実際、面白い現象に気づく。大学教員になりたい人向けに書かれた「大学教員キャリア論」が多く出版されているが、大学教員ほどすばらしい仕事はないと礼賛するのは、だいたい就任早々の実務家教員だ。一方、大学・学界の内側を本音で語る本を書いているのは、数年、大学教員を経験した、もしくは退職前後の元官僚やビジネスパーソンが多い。

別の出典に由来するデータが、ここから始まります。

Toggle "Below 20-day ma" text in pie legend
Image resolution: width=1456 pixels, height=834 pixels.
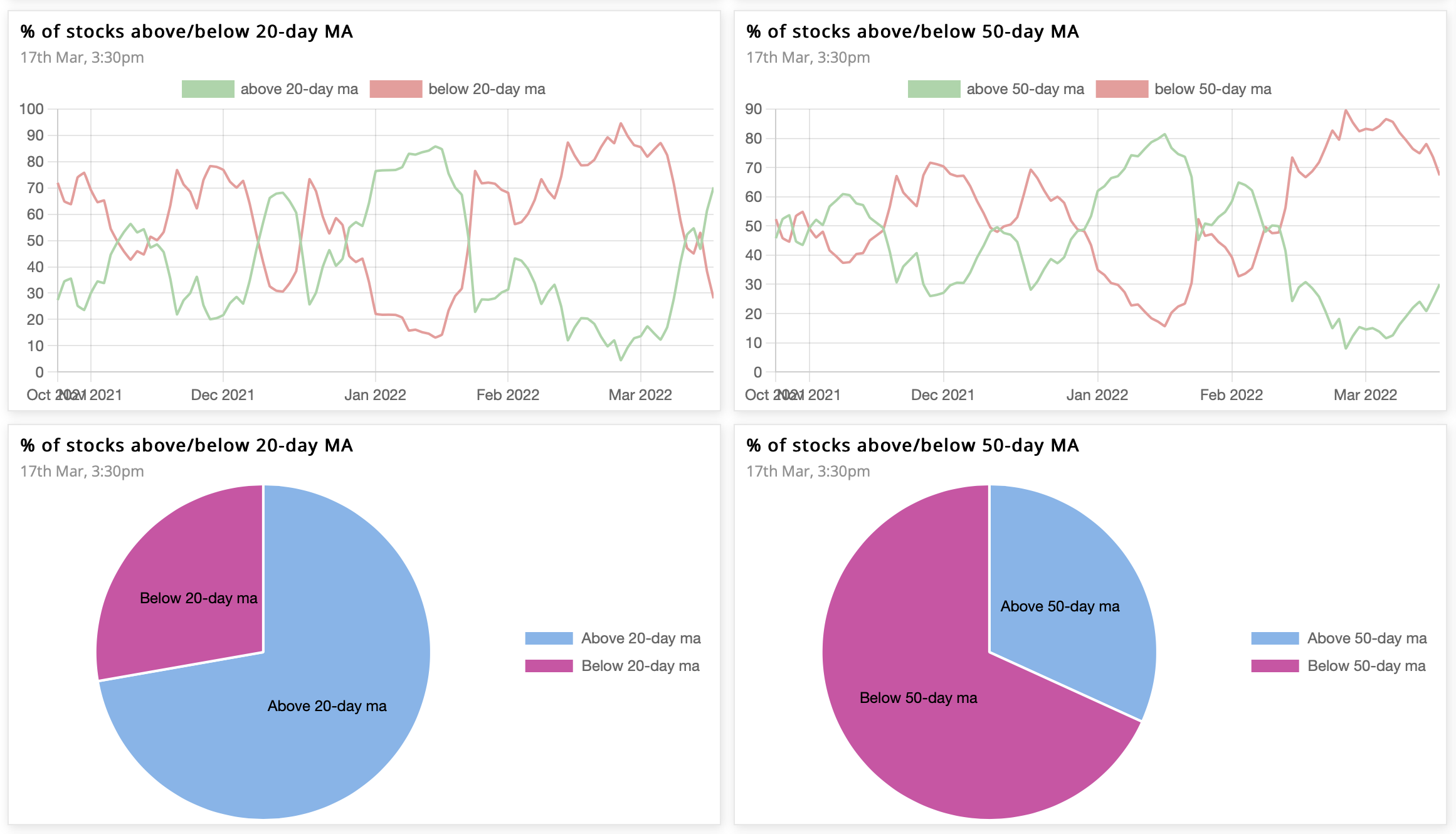pos(640,666)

悲観的な内容のキャリア本はあまり売れないという出版界の通説のとおり、社会人から大学教員になったばかりで、わが世の春を謳歌する「なりたて教員」の本のほうに読者の手が伸びる。そして、ページをめくると、そのハッピーライフを読み、私も、と夢を見てしまう。
大学業界に押し寄せる「2026年問題」
ところが、大学は外から見えるほど安定した組織ではない。少子化による18歳人口の減少により主要な顧客基盤は確実に縮小しており、大学全体が構造的な不況産業へと移行しつつある。その結果、財政は逼迫し、専任教員ポストも減少傾向にある。
日本の18歳人口は、1992年には約205万人に上ったが、2024年は約106万人になり、ほぼ半減した。大学進学率は2024年度に過去最高の59.1%に達したが、専門学校等を含めた高等教育機関全体では87.3%もあり、これ以上大きく伸ばす余地は限られる。
いよいよ、大学は今年から「2026年問題」という大寒波に襲われる。26年以降は大学への進学率が上昇したとしても、18歳人口の減り幅のほうが大きく、進学者数が減り続けると予測されている。必然的に、大学の閉学、統廃合が加速するだろう。
その対策として、早稲田大学を筆頭に、東京大学、立命館大学、京都大学など、多くの大学が、留学生を増やすという方針に転じた。
留学生の増大は、大学の経営を支えるという点ではインバウンドのようなものだ。人口減少は国内消費の縮小を意味する。海外から顧客を呼び込まなければならないという発想、いわば内需の落ち込み外需で補う苦肉の策である。